Entries for locating words and elements =>
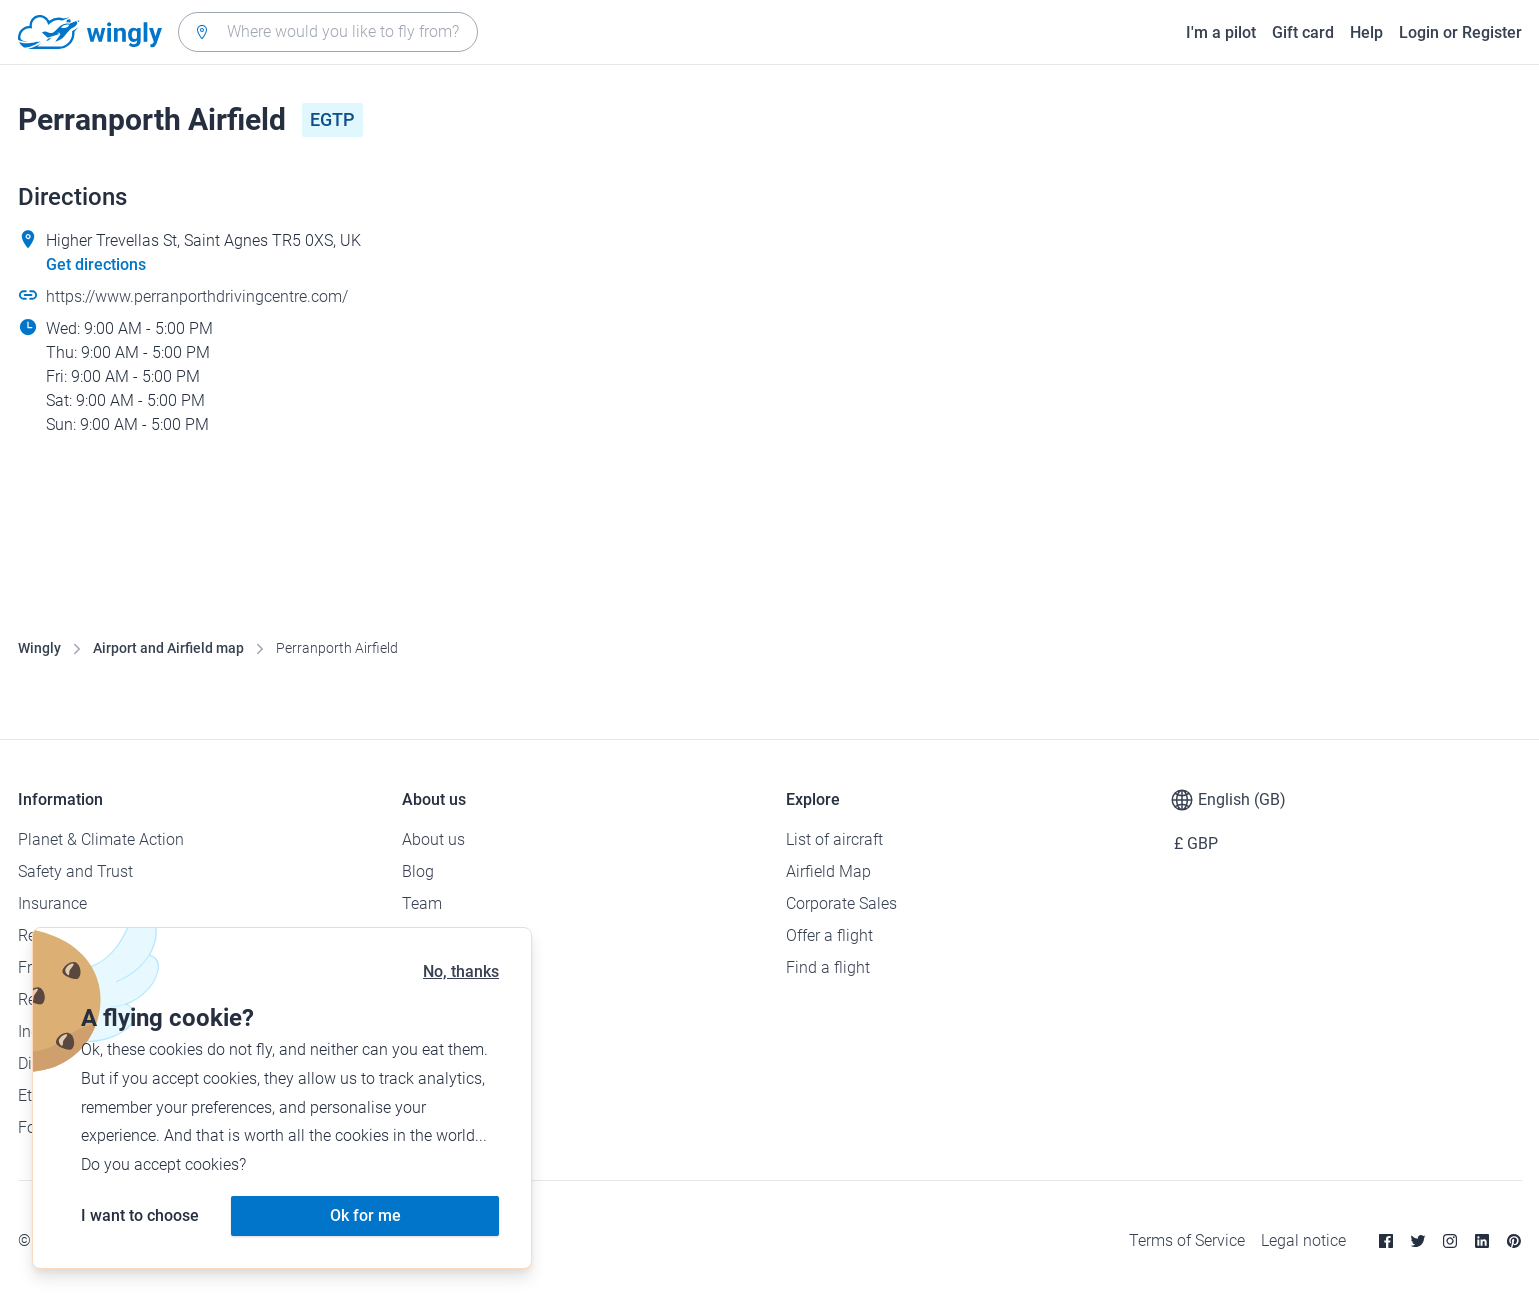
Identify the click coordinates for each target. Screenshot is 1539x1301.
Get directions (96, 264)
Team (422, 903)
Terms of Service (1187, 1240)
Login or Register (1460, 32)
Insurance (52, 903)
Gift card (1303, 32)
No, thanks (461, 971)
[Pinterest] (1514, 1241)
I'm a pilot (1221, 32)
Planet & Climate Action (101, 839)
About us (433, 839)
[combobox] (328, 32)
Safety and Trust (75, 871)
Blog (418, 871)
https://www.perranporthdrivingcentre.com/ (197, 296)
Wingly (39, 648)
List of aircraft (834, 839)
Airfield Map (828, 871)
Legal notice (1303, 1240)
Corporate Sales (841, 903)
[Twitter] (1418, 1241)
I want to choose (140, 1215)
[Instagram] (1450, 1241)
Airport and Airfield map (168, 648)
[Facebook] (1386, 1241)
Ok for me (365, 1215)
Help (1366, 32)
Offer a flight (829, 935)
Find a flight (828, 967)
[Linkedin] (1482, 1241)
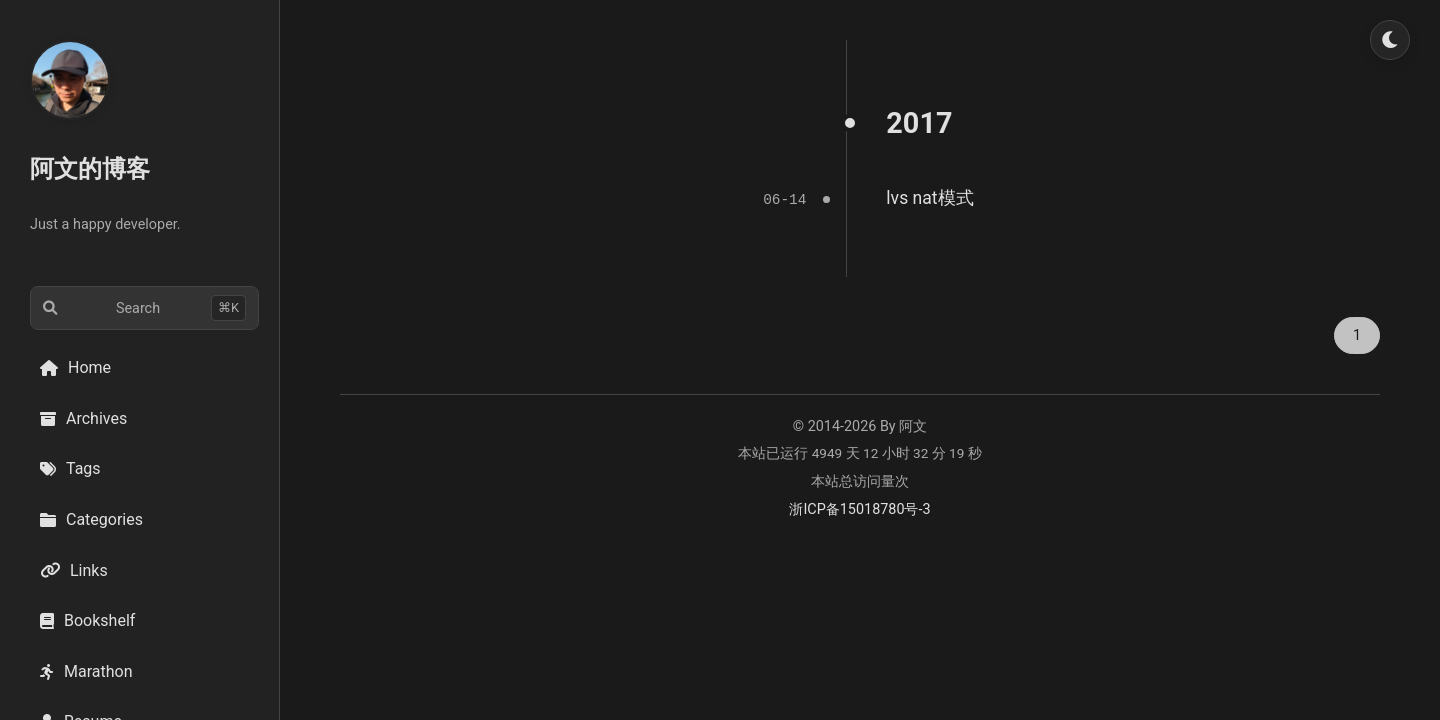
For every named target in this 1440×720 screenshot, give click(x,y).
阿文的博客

* * *

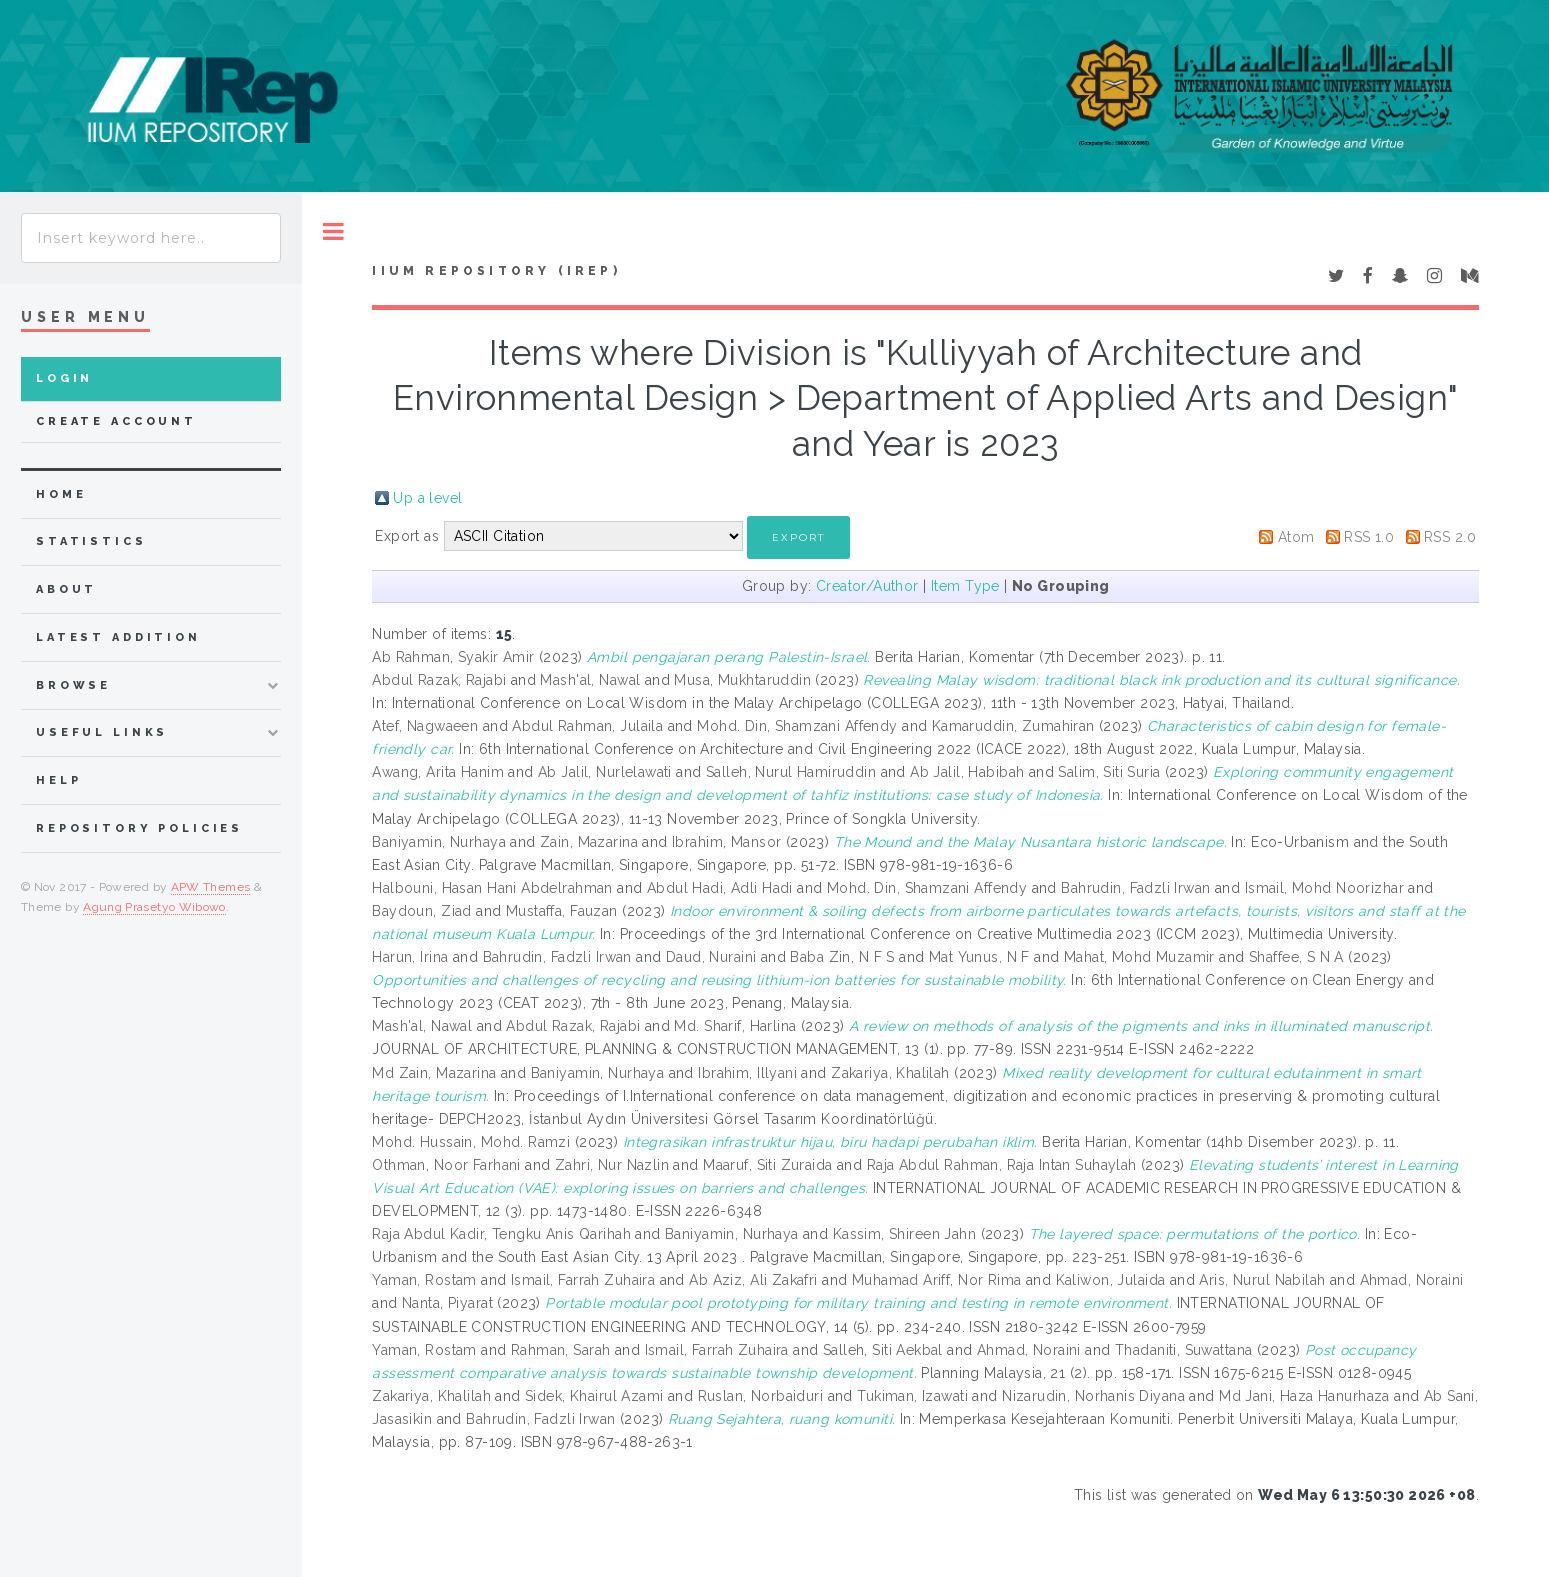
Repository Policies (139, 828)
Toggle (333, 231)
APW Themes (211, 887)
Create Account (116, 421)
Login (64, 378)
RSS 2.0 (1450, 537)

* * *

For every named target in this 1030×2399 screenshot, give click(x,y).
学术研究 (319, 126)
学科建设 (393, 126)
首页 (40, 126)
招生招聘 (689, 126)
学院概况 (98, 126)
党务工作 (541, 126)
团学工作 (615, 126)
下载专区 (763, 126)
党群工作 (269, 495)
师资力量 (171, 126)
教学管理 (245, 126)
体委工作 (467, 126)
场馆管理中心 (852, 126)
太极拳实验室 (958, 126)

Problem to work on => From the items above, extract each line that contains the string "every", with case taken into account.

Final answer =>
For every named target in this 1440×720 screenshot, give click(x,y).
For every named target in this 1030×2399 screenshot, give click(x,y).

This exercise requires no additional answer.